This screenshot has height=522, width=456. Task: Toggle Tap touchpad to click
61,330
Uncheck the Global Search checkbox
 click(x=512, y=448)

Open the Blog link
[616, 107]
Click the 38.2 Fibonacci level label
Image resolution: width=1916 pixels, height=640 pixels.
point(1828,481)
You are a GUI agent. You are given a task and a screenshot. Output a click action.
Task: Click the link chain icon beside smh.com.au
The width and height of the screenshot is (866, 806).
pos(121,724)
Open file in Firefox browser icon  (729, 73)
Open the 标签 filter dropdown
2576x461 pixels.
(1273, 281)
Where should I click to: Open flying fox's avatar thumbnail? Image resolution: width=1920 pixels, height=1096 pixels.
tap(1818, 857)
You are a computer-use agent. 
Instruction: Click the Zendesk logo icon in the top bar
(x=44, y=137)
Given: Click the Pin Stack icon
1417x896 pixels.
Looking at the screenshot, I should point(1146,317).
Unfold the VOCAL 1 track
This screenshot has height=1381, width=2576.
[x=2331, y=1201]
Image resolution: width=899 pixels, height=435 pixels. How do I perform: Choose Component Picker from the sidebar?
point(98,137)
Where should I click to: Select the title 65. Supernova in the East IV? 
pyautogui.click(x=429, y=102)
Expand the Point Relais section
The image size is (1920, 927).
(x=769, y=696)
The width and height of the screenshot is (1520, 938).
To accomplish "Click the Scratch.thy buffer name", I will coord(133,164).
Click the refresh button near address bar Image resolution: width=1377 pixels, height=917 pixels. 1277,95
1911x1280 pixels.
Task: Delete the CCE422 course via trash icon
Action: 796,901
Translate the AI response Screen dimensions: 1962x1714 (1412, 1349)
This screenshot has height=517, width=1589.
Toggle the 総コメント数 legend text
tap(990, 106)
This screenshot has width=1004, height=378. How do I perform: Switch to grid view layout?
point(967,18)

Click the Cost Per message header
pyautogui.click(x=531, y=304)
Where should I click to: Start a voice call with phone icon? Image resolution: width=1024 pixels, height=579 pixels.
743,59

·····

> _TASK OBJECTIVE_
Write out all of the records again, switching "Firefox" to "Chrome" and leaving everything else as it is.

> _EXERCISE RESPONSE_
This screenshot has height=522, width=456. Task: Toggle Tap touchpad to click
61,330
Uncheck the Global Search checkbox
 click(x=512, y=448)

Open the Blog link
[616, 107]
Click the 38.2 Fibonacci level label
Image resolution: width=1916 pixels, height=640 pixels.
point(1828,481)
You are a GUI agent. You are given a task and a screenshot. Output a click action.
Task: Click the link chain icon beside smh.com.au
The width and height of the screenshot is (866, 806).
pos(121,724)
Open file in Chrome browser icon  (729, 73)
Open the 标签 filter dropdown
2576x461 pixels.
(1273, 281)
Where should I click to: Open flying fox's avatar thumbnail? Image resolution: width=1920 pixels, height=1096 pixels.
tap(1818, 857)
You are a computer-use agent. 
Instruction: Click the Zendesk logo icon in the top bar
(x=44, y=137)
Given: Click the Pin Stack icon
1417x896 pixels.
Looking at the screenshot, I should point(1146,317).
Unfold the VOCAL 1 track
This screenshot has height=1381, width=2576.
[x=2331, y=1201]
Image resolution: width=899 pixels, height=435 pixels. How do I perform: Choose Component Picker from the sidebar?
point(98,137)
Where should I click to: Select the title 65. Supernova in the East IV? 
pyautogui.click(x=429, y=102)
Expand the Point Relais section
The image size is (1920, 927).
(x=769, y=696)
The width and height of the screenshot is (1520, 938).
To accomplish "Click the Scratch.thy buffer name", I will coord(133,164).
Click the refresh button near address bar Image resolution: width=1377 pixels, height=917 pixels. 1277,95
1911x1280 pixels.
Task: Delete the CCE422 course via trash icon
Action: 796,901
Translate the AI response Screen dimensions: 1962x1714 (1412, 1349)
This screenshot has height=517, width=1589.
Toggle the 総コメント数 legend text
tap(990, 106)
This screenshot has width=1004, height=378. How do I perform: Switch to grid view layout?
point(967,18)

Click the Cost Per message header
pyautogui.click(x=531, y=304)
Where should I click to: Start a voice call with phone icon? Image resolution: width=1024 pixels, height=579 pixels.
743,59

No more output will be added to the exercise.